Court Opinion

ID: 6140992
Source: CourtListenerOpinion
Date Created: 2022-02-05 14:38:45.095429+00
Date Added: 2024-06-11T08:54:38.496490
License: Public Domain

Van Brunt, P. J.
[After stating the facts as above.]— The only question to be considered here is, has the plaintiff *338shown, by a preponderance of evidence, that he was not gnilty of any negligence which in the slightest degree contributed to the happening of the accident? for we must assume for the purpose of the decision of this appeal that the failure of the defendant to comply with the statute in reference to the protection of hoistways, is proof of his negligence. It is not sufficient that the plaintiff should prove facts from which either the conclusion of negligence, or the absence of negligence, may with equal fairness be drawn ; but the burden is upon the plaintiff to prove that there was no contributory negligence upon his part. This proposition is sustained by the case of Hart v. Hudson River Bridge Co. (84 N. Y. 56), and is but a re-statement of the decisions of the Court of Appeals in previous cases upon this identical point.
In the case of Hale v. Smith (78 N. Y. 483), it is held that in cases where contributory negligence may be claimed, it is incumbent upon the plaintiff to satisfy the jury by a preponderance of proof, and it is said that the absence of contributory negligence is part of the plaintiff’s case, and the burden of satisfying the jury upon that point rests upon him. Where there is no proof either way upon that subject, the jury cannot find that the plaintiff has established that he has not been guilty of contributory negligence ; and the same is true where the evidence renders it uncertain in regard to that subject.
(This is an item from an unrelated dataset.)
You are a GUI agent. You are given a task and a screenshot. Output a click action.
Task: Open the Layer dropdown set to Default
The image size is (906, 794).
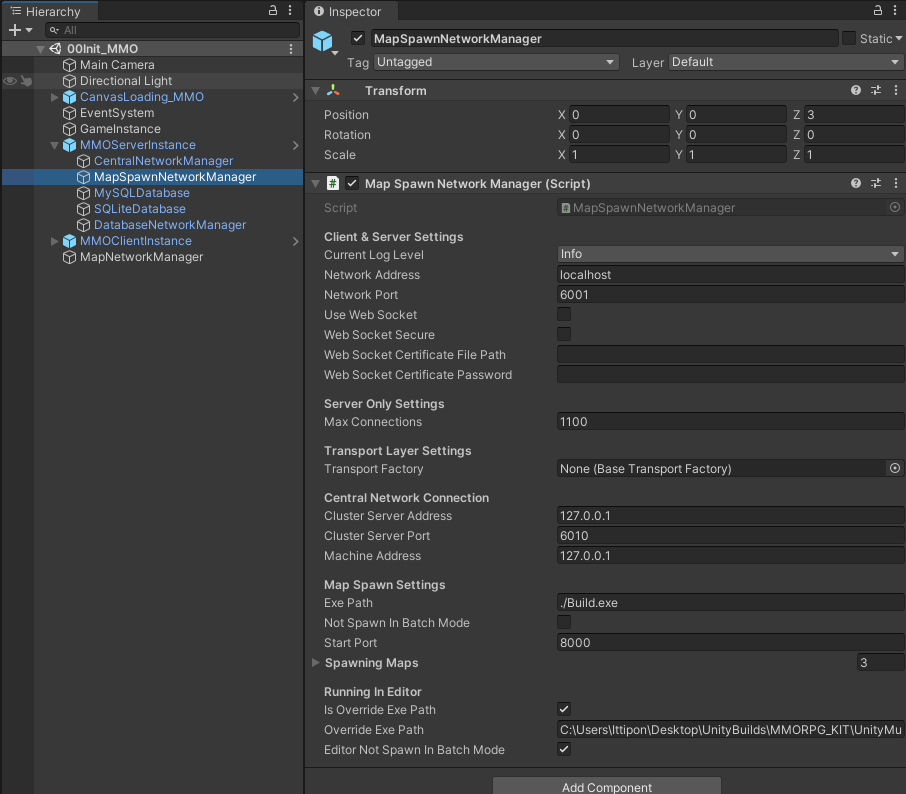coord(785,62)
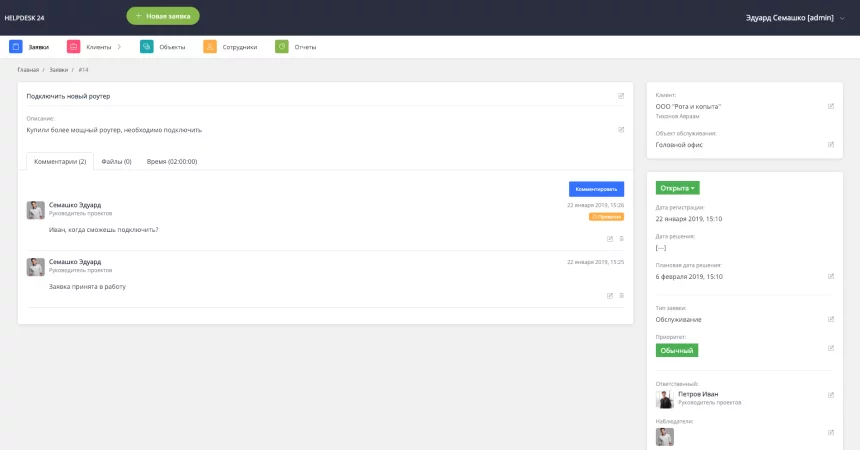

Now what evidence is there in the plaintiff’s case going to show that he was not guilty of contributory negligence ? What care or caution did he exercise in approaching this hoistway? He knew that the hoistway was there; he had been accustomed to see it; and although the proof is not positive upon that point, the fair inference to be drawn therefrom is that he knew that the hoistway was used for the hoisting of goods ; and yet, because he had seen the hoistway closed, between twelve and one o’clock, at four o’clock he rushes to it without looking to see whether it is open or closed, and looking up instead of looking down to see where he was going, he walks right into the hoistway and falls down.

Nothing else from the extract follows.